By most accounts, the destruction of shareholder value that took place on Prince's watch was motivated by greed and incompetence. He walked away with $99 million in vested stock holdings as well as a pension, in addition to the $53 million in salary and bonuses that he racked up during his four-year tenure at Citigroup's helm.
Shareholders in the bank didn't fare as well. Citigroup's stock price is still down 92% compared to its pre-crisis high. It's the type of thing that can only happen in real life -- particularly when juxtaposed against Prince's nine-figure golden parachute.
Dimon on the other hand went on to lead Bank One before it was acquired by JPMorgan Chase in 2004; where, a year and a half later, he was promoted to CEO.
His performance since then, as well as Wells Fargo CEO John Stumpf's, make them among the best in the business. Both of these executive's pre-crisis shareholder letters reveal the temperament and prudence that's needed to run highly leveraged firms that rely on the public's confidence to survive.
But at the same time that these CEOs were urging caution and restraint, Citigroup's Prince was rationalizing his bank's refusal to retreat from the most toxic corners of the leveraged-loan and subprime-mortgage markets. As the Financial Times reported in 2007:
The Citigroup chief executive told the Financial Times that the party would end at some point but there was so much liquidity it would not be disrupted by the turmoil in the U.S. subprime mortgage market.
He denied that Citigroup, one of the biggest providers of finance to private equity deals, was pulling back.
"When the music stops, in terms of liquidity, things will be complicated. But as long as the music is playing, you've got to get up and dance. We're still dancing," he said.

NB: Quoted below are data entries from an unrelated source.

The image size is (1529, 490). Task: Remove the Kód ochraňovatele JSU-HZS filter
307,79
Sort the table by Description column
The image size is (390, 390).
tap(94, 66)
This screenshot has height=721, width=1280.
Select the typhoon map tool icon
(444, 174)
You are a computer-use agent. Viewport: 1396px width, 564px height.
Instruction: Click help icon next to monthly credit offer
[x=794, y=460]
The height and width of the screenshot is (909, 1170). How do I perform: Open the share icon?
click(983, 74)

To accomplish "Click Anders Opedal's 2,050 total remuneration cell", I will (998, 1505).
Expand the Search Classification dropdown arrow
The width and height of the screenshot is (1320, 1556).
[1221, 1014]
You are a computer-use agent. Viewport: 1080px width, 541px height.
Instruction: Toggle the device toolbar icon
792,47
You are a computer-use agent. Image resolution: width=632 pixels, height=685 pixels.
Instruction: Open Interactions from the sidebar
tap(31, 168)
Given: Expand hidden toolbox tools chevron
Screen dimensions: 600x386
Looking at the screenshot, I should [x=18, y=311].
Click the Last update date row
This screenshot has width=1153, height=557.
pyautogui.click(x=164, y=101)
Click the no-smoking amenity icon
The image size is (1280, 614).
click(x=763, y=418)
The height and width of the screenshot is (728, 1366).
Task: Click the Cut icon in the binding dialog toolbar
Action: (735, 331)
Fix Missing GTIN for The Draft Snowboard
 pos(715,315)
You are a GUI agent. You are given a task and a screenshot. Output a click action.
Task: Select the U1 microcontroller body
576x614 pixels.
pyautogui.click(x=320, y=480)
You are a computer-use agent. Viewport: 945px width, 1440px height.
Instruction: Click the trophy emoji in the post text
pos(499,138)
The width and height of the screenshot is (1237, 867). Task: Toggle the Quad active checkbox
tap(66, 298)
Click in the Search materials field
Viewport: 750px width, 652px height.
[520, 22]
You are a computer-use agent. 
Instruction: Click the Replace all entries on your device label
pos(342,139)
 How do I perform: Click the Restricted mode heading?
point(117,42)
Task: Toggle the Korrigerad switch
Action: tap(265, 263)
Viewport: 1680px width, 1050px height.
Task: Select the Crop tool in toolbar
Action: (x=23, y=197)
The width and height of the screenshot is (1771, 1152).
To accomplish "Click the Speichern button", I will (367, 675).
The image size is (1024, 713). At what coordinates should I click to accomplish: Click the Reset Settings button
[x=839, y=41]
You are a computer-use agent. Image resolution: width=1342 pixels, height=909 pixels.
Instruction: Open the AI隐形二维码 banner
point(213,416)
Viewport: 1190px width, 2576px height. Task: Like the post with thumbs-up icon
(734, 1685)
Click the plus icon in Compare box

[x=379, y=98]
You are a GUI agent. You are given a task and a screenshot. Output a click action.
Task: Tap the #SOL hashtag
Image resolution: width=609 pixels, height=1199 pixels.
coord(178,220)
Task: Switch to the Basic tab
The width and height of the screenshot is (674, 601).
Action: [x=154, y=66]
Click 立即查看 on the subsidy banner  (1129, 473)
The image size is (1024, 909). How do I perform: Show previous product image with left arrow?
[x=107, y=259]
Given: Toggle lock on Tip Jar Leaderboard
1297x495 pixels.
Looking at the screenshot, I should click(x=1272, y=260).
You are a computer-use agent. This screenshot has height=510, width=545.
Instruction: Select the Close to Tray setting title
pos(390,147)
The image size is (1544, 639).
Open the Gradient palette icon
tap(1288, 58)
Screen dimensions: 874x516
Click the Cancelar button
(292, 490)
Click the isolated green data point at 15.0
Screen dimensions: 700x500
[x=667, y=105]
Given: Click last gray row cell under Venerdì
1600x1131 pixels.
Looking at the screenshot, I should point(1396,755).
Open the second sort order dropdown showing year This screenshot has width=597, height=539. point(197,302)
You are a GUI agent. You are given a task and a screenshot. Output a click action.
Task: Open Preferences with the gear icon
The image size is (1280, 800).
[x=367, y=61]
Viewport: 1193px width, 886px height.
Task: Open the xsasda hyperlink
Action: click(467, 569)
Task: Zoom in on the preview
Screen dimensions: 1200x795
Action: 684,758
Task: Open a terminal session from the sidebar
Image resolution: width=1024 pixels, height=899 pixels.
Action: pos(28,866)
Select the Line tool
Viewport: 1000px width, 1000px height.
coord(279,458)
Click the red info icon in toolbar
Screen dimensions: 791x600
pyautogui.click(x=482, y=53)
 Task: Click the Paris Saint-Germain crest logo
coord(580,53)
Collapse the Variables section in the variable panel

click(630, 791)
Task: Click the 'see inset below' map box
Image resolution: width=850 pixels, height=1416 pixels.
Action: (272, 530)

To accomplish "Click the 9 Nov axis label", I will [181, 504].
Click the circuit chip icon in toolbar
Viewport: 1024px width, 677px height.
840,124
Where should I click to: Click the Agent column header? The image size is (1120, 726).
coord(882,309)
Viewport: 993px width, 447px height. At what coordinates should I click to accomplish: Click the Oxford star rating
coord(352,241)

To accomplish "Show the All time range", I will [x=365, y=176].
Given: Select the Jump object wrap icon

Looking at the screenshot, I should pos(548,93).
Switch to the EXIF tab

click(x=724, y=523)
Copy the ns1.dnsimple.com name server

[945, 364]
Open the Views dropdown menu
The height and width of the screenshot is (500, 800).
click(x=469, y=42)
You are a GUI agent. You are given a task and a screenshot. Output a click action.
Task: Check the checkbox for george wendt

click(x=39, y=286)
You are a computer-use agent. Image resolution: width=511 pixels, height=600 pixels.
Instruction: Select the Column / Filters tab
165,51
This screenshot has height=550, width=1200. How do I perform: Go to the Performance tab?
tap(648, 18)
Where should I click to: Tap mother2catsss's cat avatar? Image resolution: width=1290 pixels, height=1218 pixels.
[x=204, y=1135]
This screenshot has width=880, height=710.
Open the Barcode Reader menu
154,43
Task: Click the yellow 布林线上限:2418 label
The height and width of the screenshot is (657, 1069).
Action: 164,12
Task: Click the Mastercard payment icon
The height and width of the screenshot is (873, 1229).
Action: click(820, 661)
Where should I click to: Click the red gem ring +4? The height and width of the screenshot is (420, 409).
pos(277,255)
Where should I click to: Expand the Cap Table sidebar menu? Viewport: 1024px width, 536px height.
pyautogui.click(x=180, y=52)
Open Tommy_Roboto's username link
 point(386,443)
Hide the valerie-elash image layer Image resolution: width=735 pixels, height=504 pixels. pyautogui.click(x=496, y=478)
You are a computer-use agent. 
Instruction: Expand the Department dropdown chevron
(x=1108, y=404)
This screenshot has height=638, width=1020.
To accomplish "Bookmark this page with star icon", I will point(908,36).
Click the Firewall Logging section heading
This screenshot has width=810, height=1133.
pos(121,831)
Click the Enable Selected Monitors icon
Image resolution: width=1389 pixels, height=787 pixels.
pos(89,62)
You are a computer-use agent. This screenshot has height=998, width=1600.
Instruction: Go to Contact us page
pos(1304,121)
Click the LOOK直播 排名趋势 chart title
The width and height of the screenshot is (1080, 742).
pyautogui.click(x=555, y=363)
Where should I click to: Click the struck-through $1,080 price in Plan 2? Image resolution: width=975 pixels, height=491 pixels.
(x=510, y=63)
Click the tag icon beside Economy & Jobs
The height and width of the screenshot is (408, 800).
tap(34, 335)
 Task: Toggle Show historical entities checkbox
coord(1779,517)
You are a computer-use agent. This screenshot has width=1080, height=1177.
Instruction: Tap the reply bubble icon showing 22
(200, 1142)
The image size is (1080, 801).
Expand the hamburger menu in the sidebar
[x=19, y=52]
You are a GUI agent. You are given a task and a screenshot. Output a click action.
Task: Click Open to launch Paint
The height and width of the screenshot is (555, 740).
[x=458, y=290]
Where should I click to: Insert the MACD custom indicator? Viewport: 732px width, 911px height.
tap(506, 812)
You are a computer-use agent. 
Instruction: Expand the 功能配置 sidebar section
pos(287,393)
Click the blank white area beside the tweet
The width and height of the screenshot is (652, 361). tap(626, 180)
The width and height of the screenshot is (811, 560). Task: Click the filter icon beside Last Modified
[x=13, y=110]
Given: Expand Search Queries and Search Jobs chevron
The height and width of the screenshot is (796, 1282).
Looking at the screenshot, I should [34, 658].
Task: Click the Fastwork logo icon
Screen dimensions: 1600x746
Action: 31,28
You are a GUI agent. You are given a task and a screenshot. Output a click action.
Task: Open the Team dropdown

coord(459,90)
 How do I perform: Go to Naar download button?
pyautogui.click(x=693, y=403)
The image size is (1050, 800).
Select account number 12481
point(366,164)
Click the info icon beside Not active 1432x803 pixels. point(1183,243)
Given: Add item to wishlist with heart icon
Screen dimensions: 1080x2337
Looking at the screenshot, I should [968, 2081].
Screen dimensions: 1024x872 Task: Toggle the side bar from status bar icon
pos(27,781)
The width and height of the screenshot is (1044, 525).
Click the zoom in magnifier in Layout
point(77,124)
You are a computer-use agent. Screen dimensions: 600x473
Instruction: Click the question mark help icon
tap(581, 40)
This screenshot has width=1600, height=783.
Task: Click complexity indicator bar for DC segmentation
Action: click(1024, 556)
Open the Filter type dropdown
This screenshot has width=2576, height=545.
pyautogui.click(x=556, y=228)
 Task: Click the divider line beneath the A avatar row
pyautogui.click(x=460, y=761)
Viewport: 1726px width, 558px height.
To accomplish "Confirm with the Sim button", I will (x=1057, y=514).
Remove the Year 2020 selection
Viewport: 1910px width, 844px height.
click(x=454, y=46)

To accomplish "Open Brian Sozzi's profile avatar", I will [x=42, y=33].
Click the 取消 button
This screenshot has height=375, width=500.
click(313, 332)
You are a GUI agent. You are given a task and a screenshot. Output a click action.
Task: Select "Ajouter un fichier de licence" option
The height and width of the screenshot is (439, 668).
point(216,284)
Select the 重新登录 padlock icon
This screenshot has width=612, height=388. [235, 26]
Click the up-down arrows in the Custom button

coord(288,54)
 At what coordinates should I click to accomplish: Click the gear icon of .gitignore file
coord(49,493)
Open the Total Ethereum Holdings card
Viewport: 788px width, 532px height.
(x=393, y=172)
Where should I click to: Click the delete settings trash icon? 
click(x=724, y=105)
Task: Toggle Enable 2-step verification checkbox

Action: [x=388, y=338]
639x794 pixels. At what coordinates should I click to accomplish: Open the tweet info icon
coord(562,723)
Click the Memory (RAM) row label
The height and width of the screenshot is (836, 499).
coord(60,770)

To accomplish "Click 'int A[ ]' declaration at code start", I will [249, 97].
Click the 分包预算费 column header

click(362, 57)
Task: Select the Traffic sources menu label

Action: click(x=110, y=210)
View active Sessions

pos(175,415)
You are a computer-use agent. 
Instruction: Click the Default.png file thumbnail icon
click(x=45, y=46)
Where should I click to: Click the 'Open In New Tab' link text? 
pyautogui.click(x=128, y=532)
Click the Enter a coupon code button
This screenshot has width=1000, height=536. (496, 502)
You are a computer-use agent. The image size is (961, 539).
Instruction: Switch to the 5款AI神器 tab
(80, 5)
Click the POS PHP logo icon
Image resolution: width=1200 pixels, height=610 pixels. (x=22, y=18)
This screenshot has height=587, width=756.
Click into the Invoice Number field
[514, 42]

Chuck Prince may have emerged as a wealthy man -- unjustly so, in my opinion -- but there's no question that his former firm has been eclipsed in almost every respect by JPMorgan Chase and now Wells Fargo. Citigroup may someday claw its way back to the top, as it's done many times before over the past two centuries. But until that happens, investors and American citizens can take comfort in knowing that prudent and conservative banking has won the day -- at least for now.